With the benefit of more than two hundred years, hindsight, it is probably fair to say that the good people of New England were a little deceived, at least as far as the timing of the biblical prophecy. But what of the cause of such a phenomenon that managed to put the fear of death into so many people? These many years later, is there any way of knowing just exactly what transpired that bright May morning?

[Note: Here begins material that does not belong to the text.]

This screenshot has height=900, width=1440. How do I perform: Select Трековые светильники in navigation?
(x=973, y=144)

There are written accounts of what people saw and heard that day. Most of the witnesses agree that the course of events started about 10:30 that morning. A Massachusetts resident reported:
In the morning the sun rose clear, but was soon overcast. The clouds became black and ominous, and as they soon appeared, lightning flashed, thunder rolled, and a little rain fell. Toward nine o'clock, the clouds became thinner, and assumed a brassy or coppery appearance, and earth, rocks, trees, buildings, water, and persons were changed by this strange unearthly light. A few minutes later it was as dark as it usually is at nine o'clock on a summer evening. Fear, anxiety, and awe gradually filled the minds of the people. Women stood at the door, looking out upon the dark landscape; men returned from their labor in the fields; the carpenter left his tools, the blacksmith his forge, the tradesman his counter. Schools were dismissed, and tremblingly the children fled homeward . "What is coming?" queried every lip and heart.
At eleven of the clock the Connecticut Governor's Council was meeting in Hartford. When the darkness became overwhelming, it was suggested the men adjourn their deliberations. Colonel Abraham Davenport objected. "Either the Day of Judgment is at hand or it is not," he said. "If it is not, there is no cause for adjournment. If it is, I wish to be found in the line of my duty. Bring me candles."

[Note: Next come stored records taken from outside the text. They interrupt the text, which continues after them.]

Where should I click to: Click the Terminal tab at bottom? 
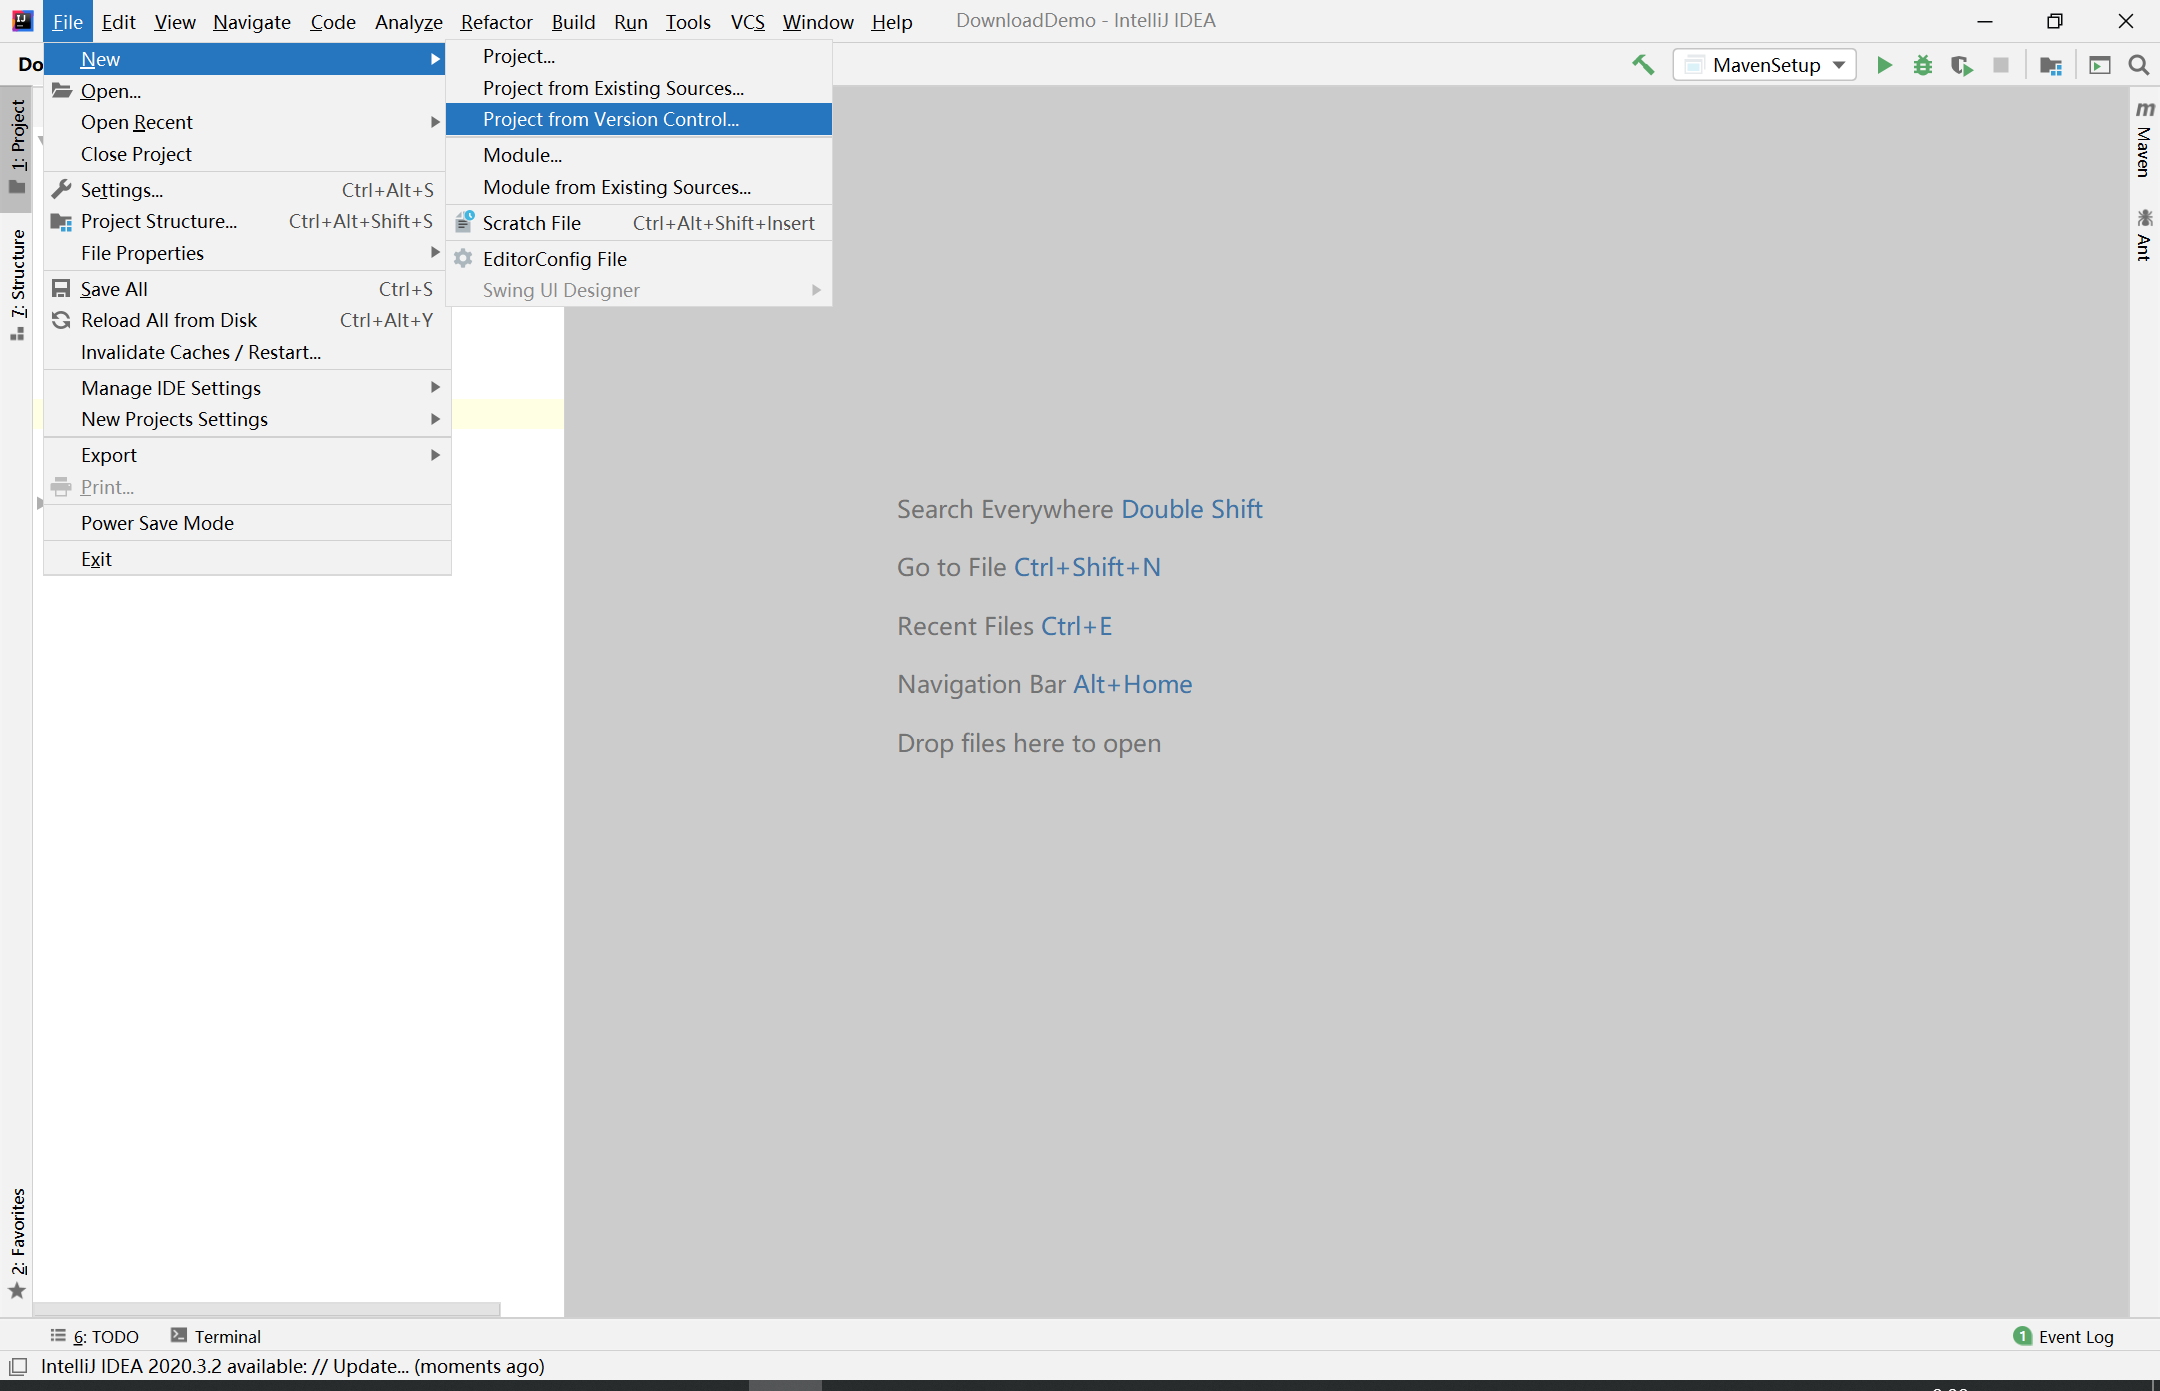coord(222,1336)
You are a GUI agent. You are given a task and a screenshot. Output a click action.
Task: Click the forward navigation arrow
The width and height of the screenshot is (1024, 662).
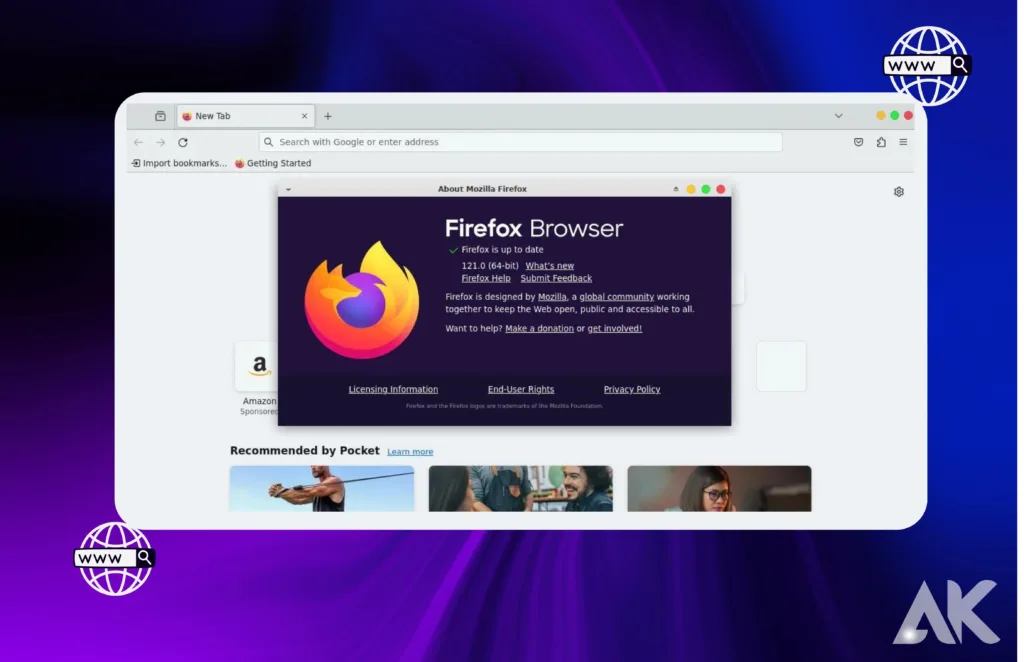[x=159, y=142]
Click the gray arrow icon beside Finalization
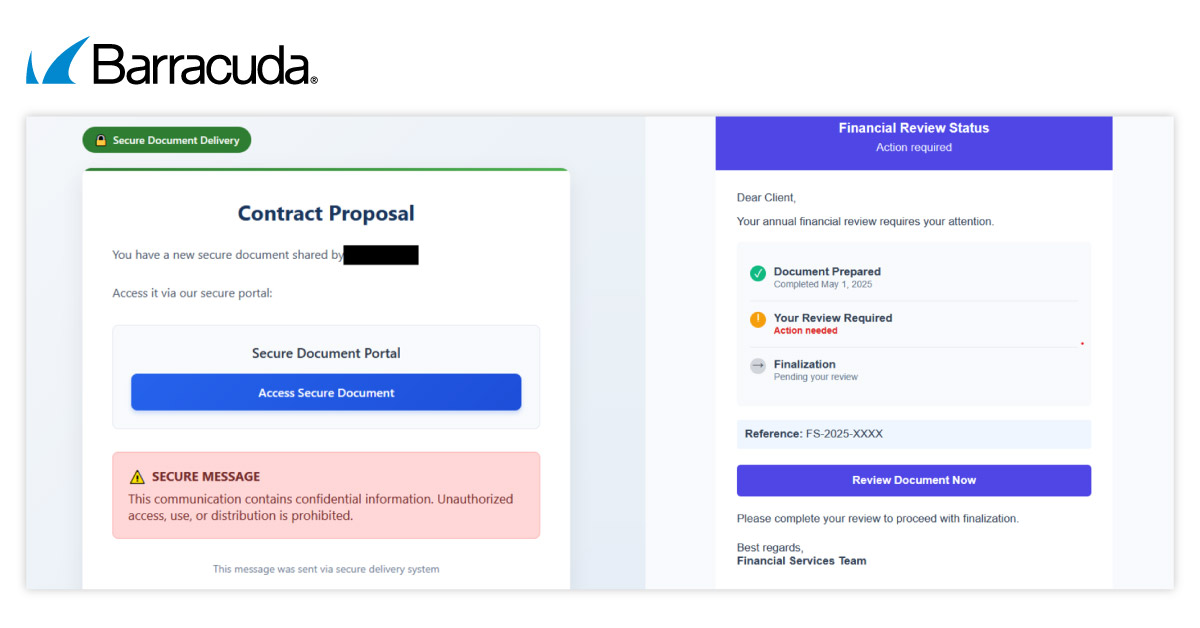 click(758, 366)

The sketchy information available says that the Darkness stretched south from on the Canadian border to Falmouth on Cape Cod in the east, covering most of Vermont, Connecticut, New Hampshire, Massachusetts, and the area west to Albany. This was no localized phenomenon.
"The obscurity was deepest about 12 to 1 o'clock," wrote Bishop Edward Bass, a Massachusetts man of the cloth. "It was however, at the lightest, darker I think than a moonlit night." New Hampshire Judge Dr. Samuel Tenney said, "The darkness could not have been more complete. A sheet of white paper held within a few inches of the eye was equally invisible with the blackest velvet." And an enterprising young Harvard student, Nathan Reid, recorded that by 11:00 A.M. a Mr. Wigglesworth couldn't read a Bible when standing by the window. By 12:21 P.M. the blackness was so intense he couldn't even read the title page.

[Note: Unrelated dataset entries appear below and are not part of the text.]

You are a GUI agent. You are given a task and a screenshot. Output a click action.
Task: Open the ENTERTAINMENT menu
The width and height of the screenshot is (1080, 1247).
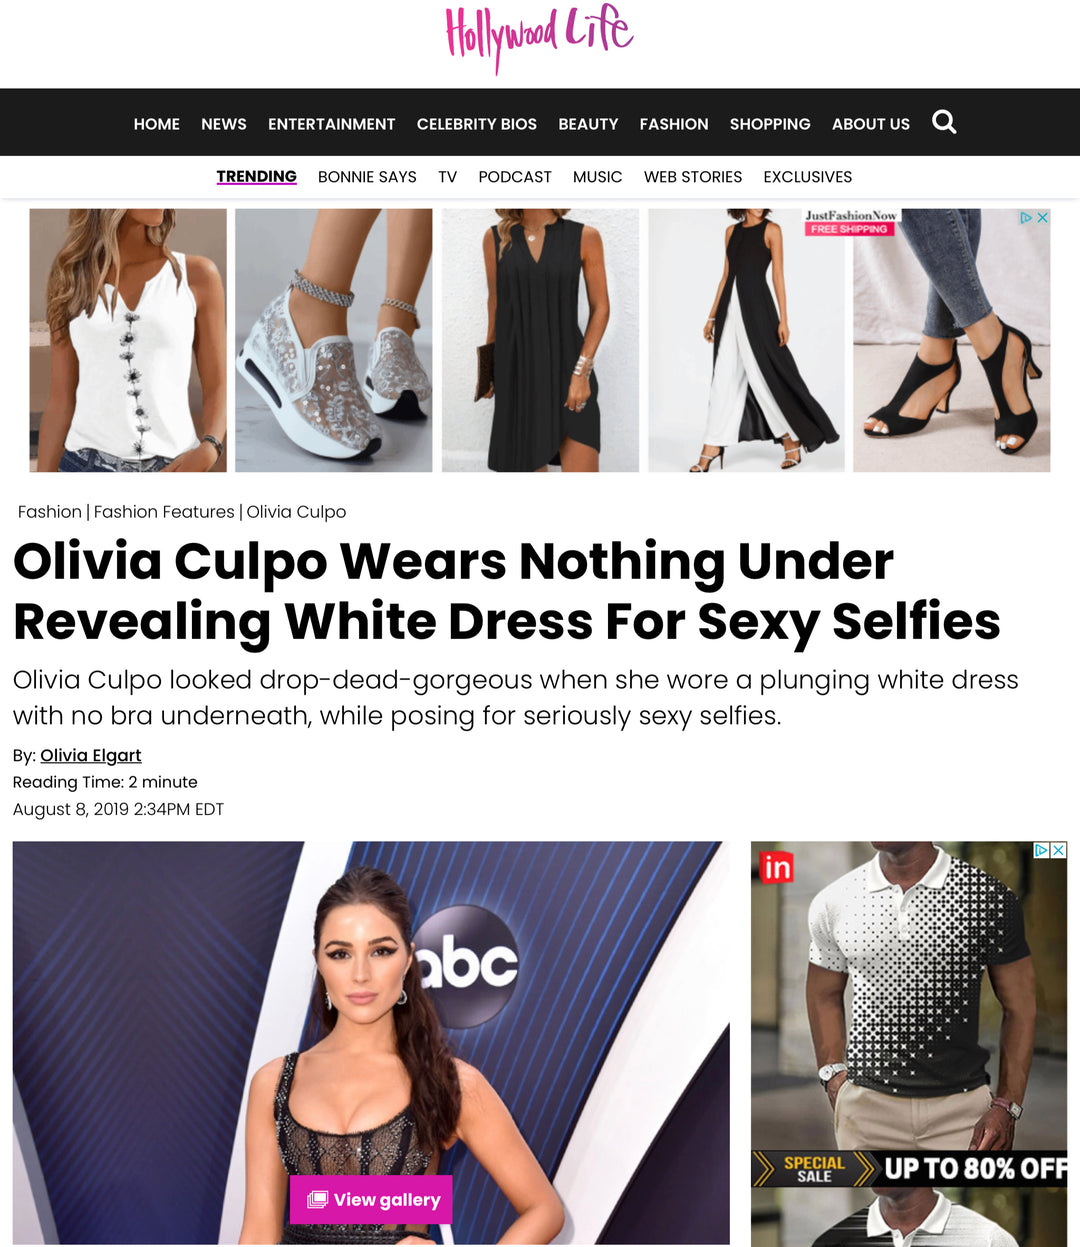[x=332, y=124]
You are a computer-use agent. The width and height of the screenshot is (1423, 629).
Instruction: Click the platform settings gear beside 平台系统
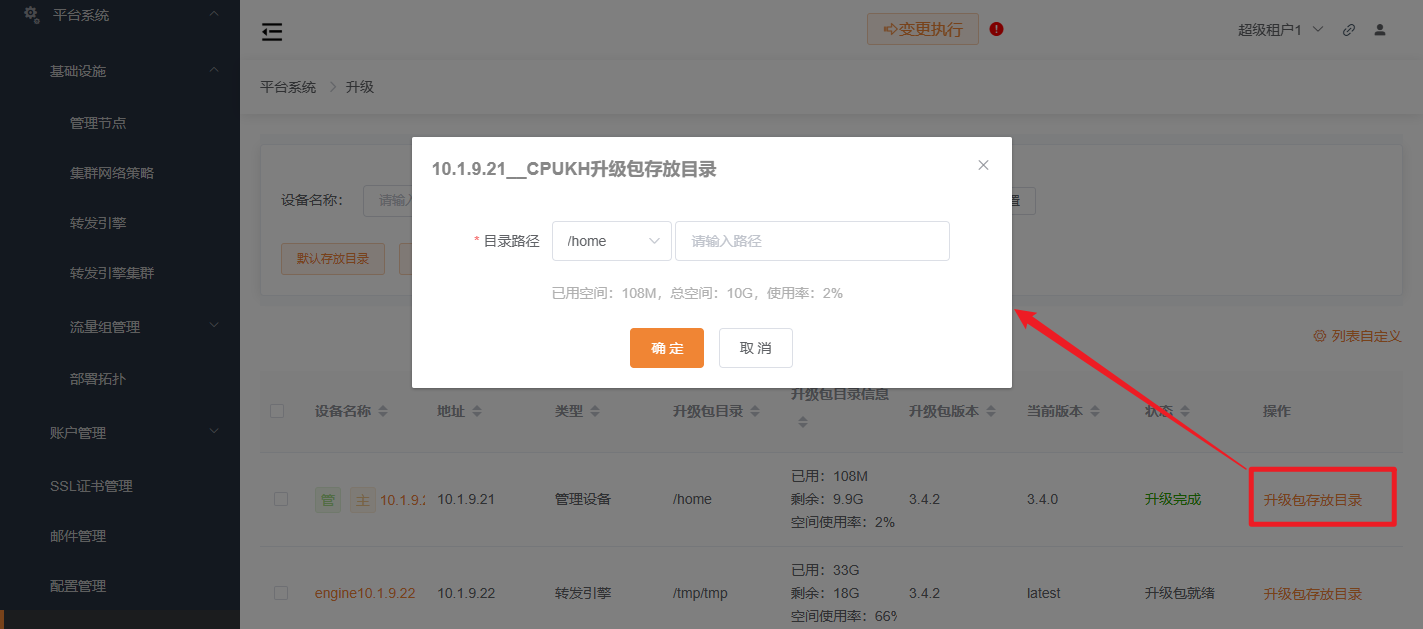point(29,14)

In several accounts of that morning are embellishments of the general theme: "A melancholy gloom overcast the face of Nature"; "Birds sang their evening songs, disappeared, and became silent; fowls went to roost; cattle sought the barnyard; and candles were lighted in the houses."
By the time mid-afternoon rolled around, and the gloom began to dissipate, the populace must have breathed a sigh of relief. And by early' evening there was a hint of sunshine to raise beleaguered spirits. But the ordeal was not over.
As soon as the sun had bedded itself in the west, clouds rolled in, and dusk turned to night at a furious pace. Even the light from an almost-full moon was snuffed out. Imagine the trepidation these New Englanders felt. Just when they thought the ordeal of the day was over, an inexplicable, bat-black witching hour was upon them.
It was described as "a kind of Egyptian darkness which seemed almost impervious to the rays." In fact, different accounts talk about an Egyptian darkness, described in the Book of Exodus, that Moses rustled up as an encore to the plague of locusts that forced pharaoh to release the Israelites. Perhaps New England's Day of Darkness didn't have quite the historical clout of the Moses episode, yet whatever was to blame for these weird goings on, the effect was to stay in many minds for many years. "It was the darkest Nite that ever was seen by us in the World," said Phineas Sprague of Melrose, Massachusetts. The Boston Chronicle nodded in agreement and trotted out the Day of Judgment theory: "a portentous omen of the wrath of Heaven in vengeance denounced against the land the immediate harbinger of the last day, when the sun shall be darkened, and the moon shall not give her light."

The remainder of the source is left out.